Il y a vingt-quatre ans aujourd’hui, je laissais un message à une inconnue dans un bar qui n’existe plus depuis bien longtemps. Deux jours plus tard, elle appelait au numéro que je lui avais laissé. Pendant vingt ans, Antique et moi nous sommes vues tous les jours et depuis que je vis à Lens, nous ne nous voyons plus qu’une à deux fois par semaine mais même ainsi, nous poursuivons l’infini commentaire de la vie, chroniquons le déclin de la civilisation et la profusion des limaces dans nos potagers.
Depuis le 24 septembre 1999, nous avons traversé ensemble toutes les épreuves, abordé tous les sujets avec la profondeur que permet une fidélité aussi inconditionnelle et indéfectible, qui repose sur une connaissance intime du cerveau de l’autre et une confiance absolue. L’esprit d’Antique est d’une grande singularité ; son regard sur le monde, que je qualifiais quand nous étions plus jeunes d’une vue large et globale quoique détaillée (ce qui a longtemps fait d’elle la personne à qui tout notre groupe d’ami-e-s aujourd’hui dispersé demandait conseil sur quelque sujet que ce soit – humain, professionnel ou même technique), son regard a aussi la capacité très rare de questionner constamment ses propres créances, d’aborder les divers objets de sa réflexion par des biais inhabituels pour en tirer une vision plus juste. Parfois nos pensées divergent mais alors elles s’enrichissent mutuellement, leurs écarts sont des espaces de respiration. Au fil des années, j’ai observé comment mon amie accédait à une forme très atypique et très piquante de sagesse. J’ai fait mon propre chemin vers une certaine acuité de vue mais le chemin que j’ai pris n’a pas l’air de mener à la sagesse, dont on imagine qu’elle doit être plus reposante que mon arrière-monde mental.
Il est sans doute facile de se méprendre grossièrement sur Antique, parce qu’elle ne prend pas beaucoup de place, elle n’a pas besoin de briller pour rayonner. Parfois je souris quand des gens s’aperçoivent incidemment à qui ils ont affaire et clignent des yeux – comme on rit enfant quand un personnage discret se révèle être un super-héros, laissant son entourage bouche bée. Et moi-même, Antique me surprend toujours, bien qu’elle soit la personne que je connais le mieux au monde (et vice-versa).
Il y a une quinzaine d’années, j’ai pris conscience que si j’essayais de me rappeler ma vie avant de l’avoir rencontrée, ça me donnait le vertige, comme si pendant les vingt-cinq premières années de ma vie j’avais marché au bord d’un précipice, parfois dans le noir, sans même le savoir. Antique est mon phare.
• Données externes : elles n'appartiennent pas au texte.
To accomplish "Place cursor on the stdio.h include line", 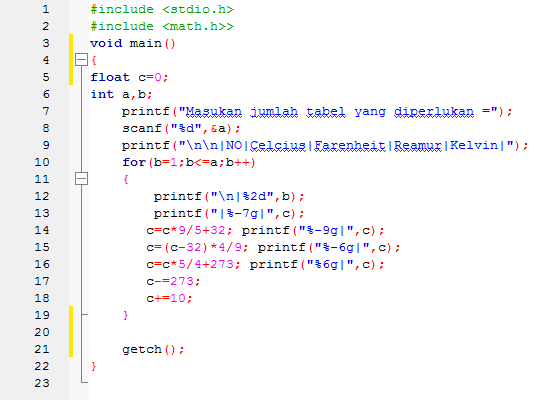I will [x=162, y=9].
Si elle n’existait pas, il est certain que je ne serais plus de ce monde depuis bien longtemps ; plus de fois que je ne saurais les compter, elle m’a sortie (en douceur ou par la force) d’angoisses terribles, de désespoirs que je croyais insolubles, de périodes si sombres que je n’apercevais aucune lueur à l’horizon. Alors je suivais sa voix, avec une confiance aveugle je la laissais me ramener parmi les vivant-e-s.
Je souhaite à tout le monde une amie aussi précieuse qu’Antique l’est dans ma vie – j’emploie le mot amie faute d’un terme plus précis ; plusieurs personnes m’ont dit, au fil des années, que j’avais de la chance d’avoir une Aline dans ma vie, car tel est le prénom d’Antique (je l’utilise uniquement quand on est en désaccord – ce qui depuis une vingtaine d’années ne va plus jamais jusqu’à la dispute), une personne qui occupe dans mon cœur, dans mon histoire et dans mon quotidien, une place à nulle autre pareille, essentielle, indispensable, une personne sans laquelle il n’y aurait pas de lumière.